▶ [Saved entries]
__________________________________________________

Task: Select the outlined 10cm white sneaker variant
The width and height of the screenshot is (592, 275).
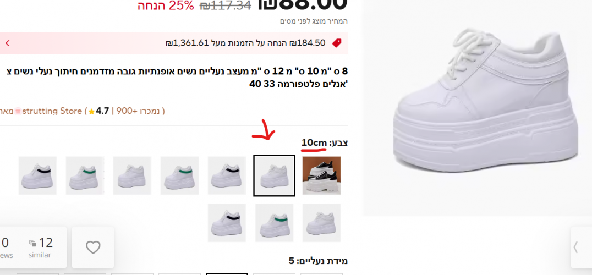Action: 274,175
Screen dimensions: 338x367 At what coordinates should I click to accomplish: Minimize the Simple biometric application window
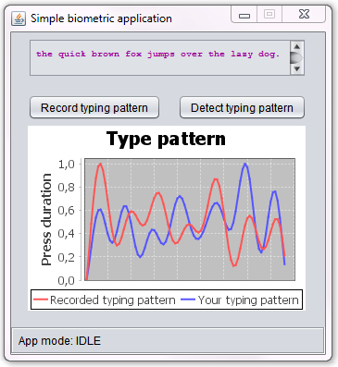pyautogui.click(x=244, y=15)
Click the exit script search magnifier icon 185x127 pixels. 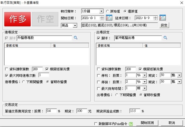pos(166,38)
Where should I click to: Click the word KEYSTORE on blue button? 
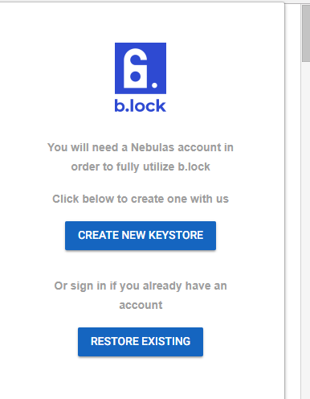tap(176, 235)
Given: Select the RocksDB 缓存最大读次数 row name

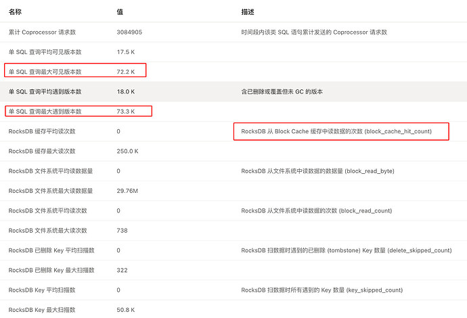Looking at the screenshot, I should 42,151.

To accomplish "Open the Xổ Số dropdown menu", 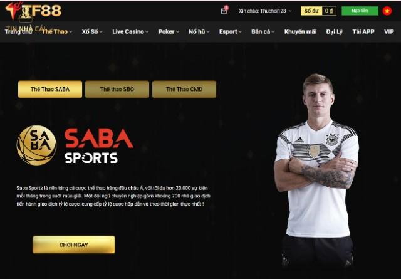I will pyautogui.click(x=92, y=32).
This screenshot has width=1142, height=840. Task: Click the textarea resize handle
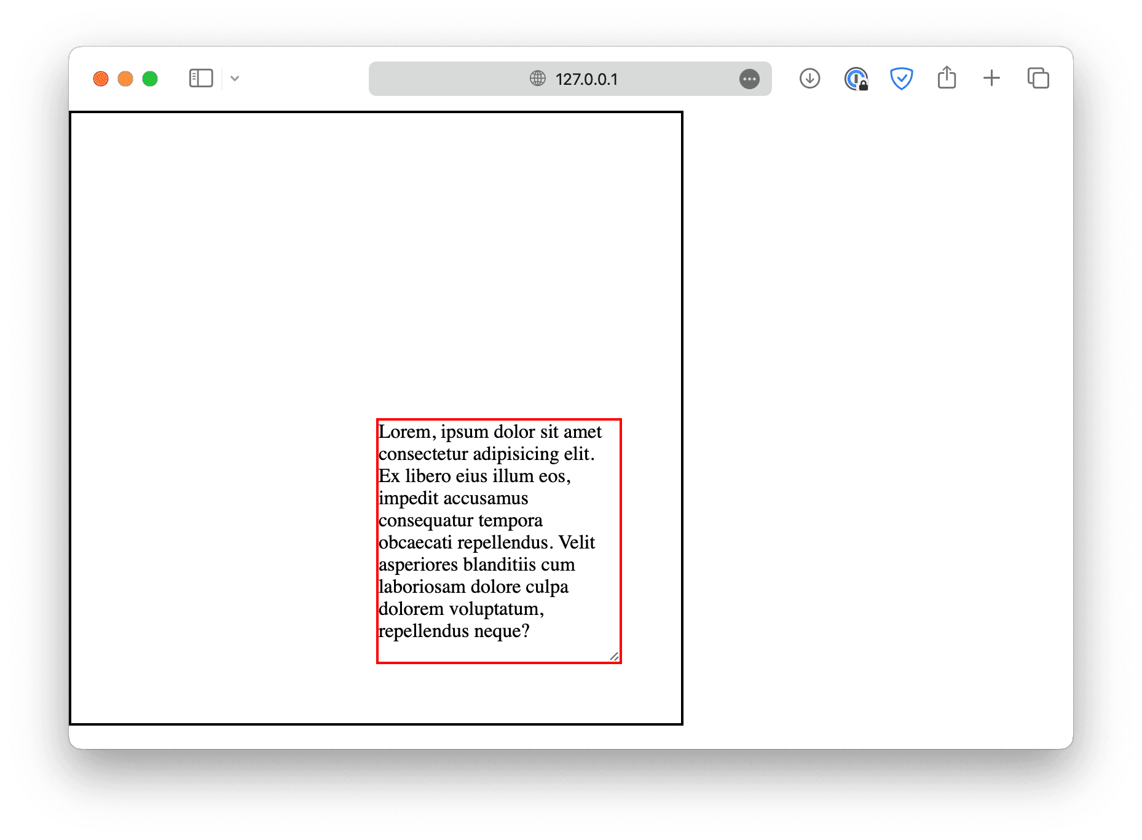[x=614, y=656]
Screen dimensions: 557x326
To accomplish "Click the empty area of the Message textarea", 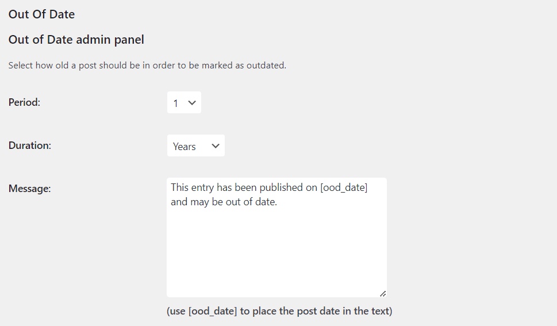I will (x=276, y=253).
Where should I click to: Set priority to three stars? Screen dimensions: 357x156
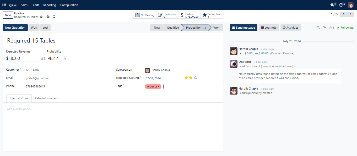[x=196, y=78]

__________________________________________________

▶ [TASK REQUIREMENTS] Nothing but the lines from the one containing "Where should I click to: Set" to the last line of the records should be returned, exactly as they appear and without pictures.

▶ [TASK OUTPUT]
Where should I click to: Set priority to three stars? Screen dimensions: 357x156
[x=196, y=78]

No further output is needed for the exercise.